The aforementioned fighters were caught for their involvement in an attack on the US embassy in Baghdad on December 20 of last year. In the video they shouted, called for the freedom of their friends and revealed that they were religious fighters, fought against American imperialism and is now ready to fight as well. They also spoke out that “any touch on a religious fighter is a touch on every one of them, they are only awaiting order from their leader ‘Qais Xaz Ali’.” Qais is the leader of the group ‘Hasaib Ahl Alhaq’.

That incident was huge in Iraq, took the attention of the mass media outlets, social media and the people to an extent that same night the prime minister went out to the streets of Baghdad driving a car himself, giving the message that Iraq is safe and they save the security of the country.

The stability of any country relies on the security and military forces. Lack of stability can ruin life and the people pay huge prices. The toughest challenge of the series of the post 2003 Iraqi governments were their failure in spreading security and stability for the country. As a result, the region became a stadium of civil war, the birth of terrorist groups as well as the international interventions. Kadhmi’s government has been enormously repeating that they would secure the country, and bring about a stable and calm life for Iraqis, but they are yet to do so.

The military groups that were highlighted above are known to be one of the essential factors for why we are witnessing an unstable, corrupted and ruined Iraq. They are armed, militarily trained, financially supported and do not obey the government, making it almost impossible for the government to control and disarm them. The Sunni religious groups on the other hand are also to take a great share for the political, security and economic flaws of their country. Sunnis are still seriously concerned for the loss of their power before the invasion and are dreaming of taking it back. More importantly, they have always been marginalized by the majority Shiite based governments, resulting in their backlash of bolstering groups like ISIS and Al-Qaida.

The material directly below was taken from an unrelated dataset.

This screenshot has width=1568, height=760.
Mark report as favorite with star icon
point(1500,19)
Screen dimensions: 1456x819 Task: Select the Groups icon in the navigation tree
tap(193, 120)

To conclude, to save Iraq from those unfavorable catastrophes and providing it with a structure of a proper, peaceful, and stable country,  we would go back to the beginning of our writing and that is the root from which the country is constructed. Iraq is a forcefully combined country, created without taking into account the real intentions of its diverse ethnic and religious groups. The European colonial powers of that era-post ottoman period- designed its borders with a pen according to their political and economic interests. Therefor, ever since its creation, the country had been hosting political conflicts, coup d’états, civil war, terrorism, anti-homogeneity, conquerence and invasion. The Kurds say whatever you plant, you will cultivate it. Indisputably, it is that annexation and combination that resulted in a such politically, economically and socially unstable Iraq and only recreating the country on a foundation that reflects the intentions and considerations of its own entities can cure it from those challenges. US president elect Joe Biden is known to be the owner of the project of dividing Iraq into three regions: Sunnis, Kurds and Shites. He believes that implementing such a project would save Iraq from those struggles that the country had been suffering from for years!